● HOW TO COMPLETE THIS TASK
Reproduce the entries shown below only from the line with "How do I perform: Click 'Auto" down to the line with "Task: Select the 序列6 sequence thumbnail", keeping both end lines and copying each one exactly.

● DATA SUPPLIED
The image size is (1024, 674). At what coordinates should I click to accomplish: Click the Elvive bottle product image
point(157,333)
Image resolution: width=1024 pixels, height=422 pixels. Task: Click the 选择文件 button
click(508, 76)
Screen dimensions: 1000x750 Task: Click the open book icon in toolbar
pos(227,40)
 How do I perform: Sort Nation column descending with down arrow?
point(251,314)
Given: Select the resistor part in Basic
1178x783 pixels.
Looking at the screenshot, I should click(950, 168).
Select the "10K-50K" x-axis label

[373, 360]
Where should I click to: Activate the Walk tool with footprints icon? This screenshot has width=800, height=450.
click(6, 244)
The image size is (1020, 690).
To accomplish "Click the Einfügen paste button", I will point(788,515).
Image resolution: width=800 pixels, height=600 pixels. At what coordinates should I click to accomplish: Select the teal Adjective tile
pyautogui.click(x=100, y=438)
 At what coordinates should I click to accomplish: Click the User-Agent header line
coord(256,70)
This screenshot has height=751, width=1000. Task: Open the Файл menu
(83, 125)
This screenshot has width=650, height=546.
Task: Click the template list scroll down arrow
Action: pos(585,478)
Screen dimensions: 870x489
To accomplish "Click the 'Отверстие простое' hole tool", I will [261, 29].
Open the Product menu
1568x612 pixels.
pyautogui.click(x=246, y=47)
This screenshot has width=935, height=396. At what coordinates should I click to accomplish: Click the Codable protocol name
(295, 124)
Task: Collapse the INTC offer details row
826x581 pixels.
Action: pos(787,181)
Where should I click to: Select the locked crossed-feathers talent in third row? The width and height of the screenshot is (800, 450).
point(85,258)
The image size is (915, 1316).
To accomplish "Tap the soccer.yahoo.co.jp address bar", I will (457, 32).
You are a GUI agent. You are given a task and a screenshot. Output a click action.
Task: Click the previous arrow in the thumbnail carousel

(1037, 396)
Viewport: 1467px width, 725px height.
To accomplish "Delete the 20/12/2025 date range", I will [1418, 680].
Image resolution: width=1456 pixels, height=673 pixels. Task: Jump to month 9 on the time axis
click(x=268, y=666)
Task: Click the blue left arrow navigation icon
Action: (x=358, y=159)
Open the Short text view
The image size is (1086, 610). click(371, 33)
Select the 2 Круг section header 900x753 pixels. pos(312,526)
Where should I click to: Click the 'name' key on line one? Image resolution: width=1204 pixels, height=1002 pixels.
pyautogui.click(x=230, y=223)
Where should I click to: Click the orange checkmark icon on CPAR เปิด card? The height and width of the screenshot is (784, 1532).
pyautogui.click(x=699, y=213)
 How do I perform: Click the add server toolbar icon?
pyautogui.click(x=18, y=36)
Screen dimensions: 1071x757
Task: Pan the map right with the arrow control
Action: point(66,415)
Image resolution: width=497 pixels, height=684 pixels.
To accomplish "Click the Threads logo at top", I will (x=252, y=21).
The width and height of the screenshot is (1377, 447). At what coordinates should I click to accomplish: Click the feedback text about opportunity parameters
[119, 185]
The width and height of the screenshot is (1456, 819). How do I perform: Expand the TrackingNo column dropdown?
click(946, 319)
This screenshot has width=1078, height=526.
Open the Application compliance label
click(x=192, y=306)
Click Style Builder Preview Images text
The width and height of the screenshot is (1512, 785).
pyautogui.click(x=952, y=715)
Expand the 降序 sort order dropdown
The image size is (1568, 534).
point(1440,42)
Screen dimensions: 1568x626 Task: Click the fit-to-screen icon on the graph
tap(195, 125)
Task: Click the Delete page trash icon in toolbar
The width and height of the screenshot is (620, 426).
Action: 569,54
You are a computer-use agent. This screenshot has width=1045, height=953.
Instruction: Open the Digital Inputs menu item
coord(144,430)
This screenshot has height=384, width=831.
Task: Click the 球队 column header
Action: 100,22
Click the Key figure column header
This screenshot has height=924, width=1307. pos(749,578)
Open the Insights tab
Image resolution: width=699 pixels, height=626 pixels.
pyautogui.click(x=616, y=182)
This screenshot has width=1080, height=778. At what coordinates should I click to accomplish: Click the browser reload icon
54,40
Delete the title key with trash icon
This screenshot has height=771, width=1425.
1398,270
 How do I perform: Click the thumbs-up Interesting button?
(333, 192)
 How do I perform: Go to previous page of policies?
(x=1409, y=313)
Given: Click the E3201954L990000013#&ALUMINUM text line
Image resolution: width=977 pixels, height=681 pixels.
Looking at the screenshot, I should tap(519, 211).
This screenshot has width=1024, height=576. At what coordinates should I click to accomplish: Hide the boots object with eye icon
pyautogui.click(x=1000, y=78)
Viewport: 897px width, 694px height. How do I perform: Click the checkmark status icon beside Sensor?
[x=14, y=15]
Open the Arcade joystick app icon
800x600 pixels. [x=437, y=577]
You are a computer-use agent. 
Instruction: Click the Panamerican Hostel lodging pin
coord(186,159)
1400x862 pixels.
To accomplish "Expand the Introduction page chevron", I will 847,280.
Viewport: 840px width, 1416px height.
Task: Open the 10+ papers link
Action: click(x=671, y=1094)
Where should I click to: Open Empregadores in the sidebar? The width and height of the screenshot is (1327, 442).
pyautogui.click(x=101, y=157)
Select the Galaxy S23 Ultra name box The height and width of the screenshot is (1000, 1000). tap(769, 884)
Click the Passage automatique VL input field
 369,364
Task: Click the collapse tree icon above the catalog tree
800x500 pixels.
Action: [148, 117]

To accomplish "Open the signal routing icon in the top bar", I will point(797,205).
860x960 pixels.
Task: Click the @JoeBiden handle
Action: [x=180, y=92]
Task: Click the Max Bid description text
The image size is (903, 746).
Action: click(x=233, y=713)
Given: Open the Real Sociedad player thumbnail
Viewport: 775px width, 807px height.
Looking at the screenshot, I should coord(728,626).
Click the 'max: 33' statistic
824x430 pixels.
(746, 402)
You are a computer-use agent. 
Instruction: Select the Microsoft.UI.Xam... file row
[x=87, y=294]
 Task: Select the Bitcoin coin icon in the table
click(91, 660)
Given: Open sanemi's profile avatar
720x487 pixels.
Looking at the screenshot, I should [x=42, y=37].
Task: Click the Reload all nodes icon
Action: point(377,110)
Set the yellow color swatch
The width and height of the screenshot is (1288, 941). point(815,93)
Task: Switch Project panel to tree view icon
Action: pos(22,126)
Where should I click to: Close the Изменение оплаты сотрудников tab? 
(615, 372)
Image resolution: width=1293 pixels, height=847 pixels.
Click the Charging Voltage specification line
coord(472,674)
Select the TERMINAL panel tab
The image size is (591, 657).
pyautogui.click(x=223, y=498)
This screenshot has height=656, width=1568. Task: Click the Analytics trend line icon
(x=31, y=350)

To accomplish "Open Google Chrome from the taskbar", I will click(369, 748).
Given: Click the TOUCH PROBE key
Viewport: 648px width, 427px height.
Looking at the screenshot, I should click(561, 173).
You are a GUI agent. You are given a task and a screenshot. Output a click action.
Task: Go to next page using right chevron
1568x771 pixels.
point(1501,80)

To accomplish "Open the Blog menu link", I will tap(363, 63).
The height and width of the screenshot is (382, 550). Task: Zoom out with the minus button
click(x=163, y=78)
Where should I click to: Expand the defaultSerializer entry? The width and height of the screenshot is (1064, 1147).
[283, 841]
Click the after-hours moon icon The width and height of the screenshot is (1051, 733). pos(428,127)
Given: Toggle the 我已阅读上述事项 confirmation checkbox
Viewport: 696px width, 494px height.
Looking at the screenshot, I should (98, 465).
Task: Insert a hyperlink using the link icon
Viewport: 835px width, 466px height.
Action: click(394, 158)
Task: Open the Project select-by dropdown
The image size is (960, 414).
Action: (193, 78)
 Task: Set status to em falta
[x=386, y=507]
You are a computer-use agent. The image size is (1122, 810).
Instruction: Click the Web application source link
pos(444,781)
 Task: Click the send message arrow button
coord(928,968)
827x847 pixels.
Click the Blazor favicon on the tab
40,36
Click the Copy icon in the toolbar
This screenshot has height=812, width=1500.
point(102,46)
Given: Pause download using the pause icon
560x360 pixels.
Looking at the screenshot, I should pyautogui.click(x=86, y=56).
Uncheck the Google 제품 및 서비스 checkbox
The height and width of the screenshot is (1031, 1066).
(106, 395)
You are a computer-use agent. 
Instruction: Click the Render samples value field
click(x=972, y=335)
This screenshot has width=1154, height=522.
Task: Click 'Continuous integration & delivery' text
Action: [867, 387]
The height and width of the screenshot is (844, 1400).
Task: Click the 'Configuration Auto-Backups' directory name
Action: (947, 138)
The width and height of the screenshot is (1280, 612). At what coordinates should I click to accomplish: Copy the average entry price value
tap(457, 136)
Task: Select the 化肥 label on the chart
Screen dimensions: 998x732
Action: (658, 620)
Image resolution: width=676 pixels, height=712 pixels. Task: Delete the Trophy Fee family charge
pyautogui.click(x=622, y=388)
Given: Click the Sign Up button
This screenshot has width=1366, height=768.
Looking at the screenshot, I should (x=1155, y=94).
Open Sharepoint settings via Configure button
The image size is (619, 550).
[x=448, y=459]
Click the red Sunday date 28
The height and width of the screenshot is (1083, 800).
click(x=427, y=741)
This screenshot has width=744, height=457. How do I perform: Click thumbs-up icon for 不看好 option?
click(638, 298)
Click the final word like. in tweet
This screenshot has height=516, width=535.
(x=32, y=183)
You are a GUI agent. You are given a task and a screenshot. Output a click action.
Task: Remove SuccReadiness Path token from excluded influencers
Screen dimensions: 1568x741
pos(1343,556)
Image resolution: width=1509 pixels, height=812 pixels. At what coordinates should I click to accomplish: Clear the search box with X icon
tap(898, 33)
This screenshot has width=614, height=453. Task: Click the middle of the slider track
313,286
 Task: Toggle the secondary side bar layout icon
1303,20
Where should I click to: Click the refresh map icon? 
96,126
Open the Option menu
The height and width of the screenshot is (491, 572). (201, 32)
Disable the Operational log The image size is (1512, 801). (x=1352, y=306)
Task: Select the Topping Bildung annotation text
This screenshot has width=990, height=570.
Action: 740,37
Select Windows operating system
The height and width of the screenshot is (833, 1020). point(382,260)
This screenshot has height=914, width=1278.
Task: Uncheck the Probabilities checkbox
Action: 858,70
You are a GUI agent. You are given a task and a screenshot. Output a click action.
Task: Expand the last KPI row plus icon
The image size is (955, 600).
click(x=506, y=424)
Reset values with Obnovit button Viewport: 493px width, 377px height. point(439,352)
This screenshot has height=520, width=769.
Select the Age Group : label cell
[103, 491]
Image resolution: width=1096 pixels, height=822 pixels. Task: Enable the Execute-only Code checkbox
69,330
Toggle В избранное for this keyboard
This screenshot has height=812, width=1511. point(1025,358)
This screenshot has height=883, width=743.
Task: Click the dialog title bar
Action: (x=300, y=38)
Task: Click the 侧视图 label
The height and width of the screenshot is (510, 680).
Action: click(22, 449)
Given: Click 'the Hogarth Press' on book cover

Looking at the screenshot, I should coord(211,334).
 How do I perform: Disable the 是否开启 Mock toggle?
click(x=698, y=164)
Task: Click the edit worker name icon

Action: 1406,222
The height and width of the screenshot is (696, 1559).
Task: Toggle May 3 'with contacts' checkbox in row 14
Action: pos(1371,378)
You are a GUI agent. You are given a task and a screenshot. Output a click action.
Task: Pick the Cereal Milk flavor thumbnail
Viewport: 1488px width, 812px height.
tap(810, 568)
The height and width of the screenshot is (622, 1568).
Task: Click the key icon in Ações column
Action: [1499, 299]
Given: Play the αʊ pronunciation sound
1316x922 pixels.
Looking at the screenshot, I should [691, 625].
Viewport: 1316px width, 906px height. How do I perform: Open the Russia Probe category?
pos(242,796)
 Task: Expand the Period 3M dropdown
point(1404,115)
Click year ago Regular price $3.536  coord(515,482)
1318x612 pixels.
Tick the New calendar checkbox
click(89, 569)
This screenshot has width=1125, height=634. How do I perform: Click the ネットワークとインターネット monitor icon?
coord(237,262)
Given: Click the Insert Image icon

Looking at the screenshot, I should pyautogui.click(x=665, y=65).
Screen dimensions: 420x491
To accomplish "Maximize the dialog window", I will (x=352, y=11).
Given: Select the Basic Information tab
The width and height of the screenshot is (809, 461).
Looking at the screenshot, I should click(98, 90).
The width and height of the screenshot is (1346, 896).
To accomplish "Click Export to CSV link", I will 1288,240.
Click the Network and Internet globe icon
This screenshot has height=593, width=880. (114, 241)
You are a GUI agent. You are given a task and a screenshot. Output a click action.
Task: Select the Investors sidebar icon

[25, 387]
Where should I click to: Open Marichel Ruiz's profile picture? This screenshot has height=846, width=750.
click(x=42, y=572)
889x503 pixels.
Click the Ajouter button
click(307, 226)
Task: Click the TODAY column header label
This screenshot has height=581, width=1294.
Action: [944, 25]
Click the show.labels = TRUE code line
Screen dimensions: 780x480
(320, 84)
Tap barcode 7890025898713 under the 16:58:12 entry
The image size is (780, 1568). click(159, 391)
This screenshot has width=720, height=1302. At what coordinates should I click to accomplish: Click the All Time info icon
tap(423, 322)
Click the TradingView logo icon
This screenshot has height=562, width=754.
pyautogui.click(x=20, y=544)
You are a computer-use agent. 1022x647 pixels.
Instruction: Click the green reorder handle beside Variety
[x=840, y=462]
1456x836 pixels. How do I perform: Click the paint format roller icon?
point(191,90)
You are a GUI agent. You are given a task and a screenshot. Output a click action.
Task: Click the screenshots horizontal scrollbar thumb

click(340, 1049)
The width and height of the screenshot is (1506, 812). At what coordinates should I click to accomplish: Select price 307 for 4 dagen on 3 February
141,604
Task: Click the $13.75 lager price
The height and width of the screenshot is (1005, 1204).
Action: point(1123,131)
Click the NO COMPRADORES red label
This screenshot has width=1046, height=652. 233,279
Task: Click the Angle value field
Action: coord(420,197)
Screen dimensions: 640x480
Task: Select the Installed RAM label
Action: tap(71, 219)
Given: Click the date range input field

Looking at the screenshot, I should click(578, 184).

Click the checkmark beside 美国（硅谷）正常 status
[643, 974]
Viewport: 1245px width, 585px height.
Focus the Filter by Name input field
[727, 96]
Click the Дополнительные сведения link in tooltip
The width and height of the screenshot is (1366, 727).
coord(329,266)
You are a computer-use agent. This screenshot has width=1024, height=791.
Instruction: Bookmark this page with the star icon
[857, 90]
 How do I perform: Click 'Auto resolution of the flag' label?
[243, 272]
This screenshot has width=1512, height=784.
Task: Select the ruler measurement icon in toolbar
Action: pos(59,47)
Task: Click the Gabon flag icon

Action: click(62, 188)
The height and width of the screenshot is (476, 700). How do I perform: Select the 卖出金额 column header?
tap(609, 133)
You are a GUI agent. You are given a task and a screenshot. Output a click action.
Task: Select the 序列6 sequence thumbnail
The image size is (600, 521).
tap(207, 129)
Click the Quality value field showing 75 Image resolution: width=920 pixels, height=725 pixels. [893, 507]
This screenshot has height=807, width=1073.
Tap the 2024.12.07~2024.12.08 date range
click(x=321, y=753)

● RESULT
 How do I perform: Click 'Auto resolution of the flag' label?
[243, 272]
This screenshot has width=1512, height=784.
Task: Select the ruler measurement icon in toolbar
Action: pos(59,47)
Task: Click the Gabon flag icon

Action: click(62, 188)
The height and width of the screenshot is (476, 700). How do I perform: Select the 卖出金额 column header?
tap(609, 133)
You are a GUI agent. You are given a task and a screenshot. Output a click action.
Task: Select the 序列6 sequence thumbnail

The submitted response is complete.